Le ripetute denunce dei comitati ambientalisti, le manifestazioni di protesta, hanno contribuito a mantenere alta l’attenzione su una vicenda che in tanti avrebbero voluto consegnare all’oblio. Poco distante dallo stabilimento, infatti, ogni estate migliaia di bagnanti affollano le spiagge di uno dei tratti più suggestivi del litorale calabrese.

Al vaglio dei magistrati l’operato di alcune delle figure già coinvolte nelle precedenti inchieste: indagati l’ex sindaco di Praia a Mare Carlo Lomonaco, in qualità di responsabile dello stabilimento dal 2002 al 2003, il responsabile dello stabilimento Attilio Rausse, l’ex amministratore delegato del gruppo Marzotto Silvano Storer, il responsabile del reparto tintoria Salvatore Cristallino, l’amministratore delegato e vice presidente della Marzotto Spa Ernesto Antonio Favrin, il responsabile dello stabilimento Vincenzo Benincasa, il responsabile del reparto finissaggio Ivo Comegna.

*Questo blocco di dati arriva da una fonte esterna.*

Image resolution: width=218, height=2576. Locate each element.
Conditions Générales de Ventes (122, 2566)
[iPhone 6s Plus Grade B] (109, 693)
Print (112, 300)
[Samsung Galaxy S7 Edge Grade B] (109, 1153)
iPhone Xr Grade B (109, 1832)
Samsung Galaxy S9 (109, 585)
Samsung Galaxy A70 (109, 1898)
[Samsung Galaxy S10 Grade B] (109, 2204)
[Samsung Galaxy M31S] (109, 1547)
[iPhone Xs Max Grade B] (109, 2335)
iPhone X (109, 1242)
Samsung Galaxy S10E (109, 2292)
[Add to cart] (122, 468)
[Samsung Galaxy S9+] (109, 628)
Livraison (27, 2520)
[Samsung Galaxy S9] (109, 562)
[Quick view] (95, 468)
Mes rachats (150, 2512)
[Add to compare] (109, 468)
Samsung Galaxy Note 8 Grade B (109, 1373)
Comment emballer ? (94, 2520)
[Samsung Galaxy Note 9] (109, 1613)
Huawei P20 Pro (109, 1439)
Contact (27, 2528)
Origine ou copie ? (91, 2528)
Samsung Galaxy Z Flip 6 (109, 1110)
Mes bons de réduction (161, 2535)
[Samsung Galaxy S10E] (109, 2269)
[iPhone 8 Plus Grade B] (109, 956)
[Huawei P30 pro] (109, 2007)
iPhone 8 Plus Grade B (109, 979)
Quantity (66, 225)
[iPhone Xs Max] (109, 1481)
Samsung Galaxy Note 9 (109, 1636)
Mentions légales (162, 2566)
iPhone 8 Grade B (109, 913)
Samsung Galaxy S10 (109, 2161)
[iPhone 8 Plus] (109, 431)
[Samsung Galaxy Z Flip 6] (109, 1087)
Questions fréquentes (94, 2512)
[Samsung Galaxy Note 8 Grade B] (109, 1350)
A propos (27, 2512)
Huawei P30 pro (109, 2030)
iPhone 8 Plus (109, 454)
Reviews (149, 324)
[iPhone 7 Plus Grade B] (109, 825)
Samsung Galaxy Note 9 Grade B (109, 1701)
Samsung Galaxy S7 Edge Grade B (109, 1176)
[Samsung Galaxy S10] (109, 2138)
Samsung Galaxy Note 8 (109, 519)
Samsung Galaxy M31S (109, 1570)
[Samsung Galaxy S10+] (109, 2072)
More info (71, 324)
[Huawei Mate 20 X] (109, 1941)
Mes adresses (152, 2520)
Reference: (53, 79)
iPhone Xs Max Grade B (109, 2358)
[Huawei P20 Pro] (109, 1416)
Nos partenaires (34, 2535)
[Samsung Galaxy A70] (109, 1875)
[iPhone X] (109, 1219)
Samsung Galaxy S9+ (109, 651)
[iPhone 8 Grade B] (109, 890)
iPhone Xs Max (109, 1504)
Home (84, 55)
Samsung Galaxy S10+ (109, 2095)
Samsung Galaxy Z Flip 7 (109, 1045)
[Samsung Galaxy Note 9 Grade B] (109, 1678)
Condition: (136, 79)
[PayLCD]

«Le nostre continue denunce cominciano a dare frutti – commenta Francesco Cirillo, ambientalista e scrittore, autore di un libro-inchiesta sull’intera vicenda – Una prova video schiacciante portata da me e dall’ex operaio Luigi Pacchiano durante le udienze non venne presa in considerazione né portata in discussione».

In provincia di Cosenza, altre vaste aree interessate da scarichi abusivi di scorie industriali come le ferriti di zinco nella piana di Sibari, le sostanze radioattive nella valle del fiume Oliva nei pressi di Amantea e i liquami della Legnochimica tra Rende e Montalto, attendono da anni di essere bonificate.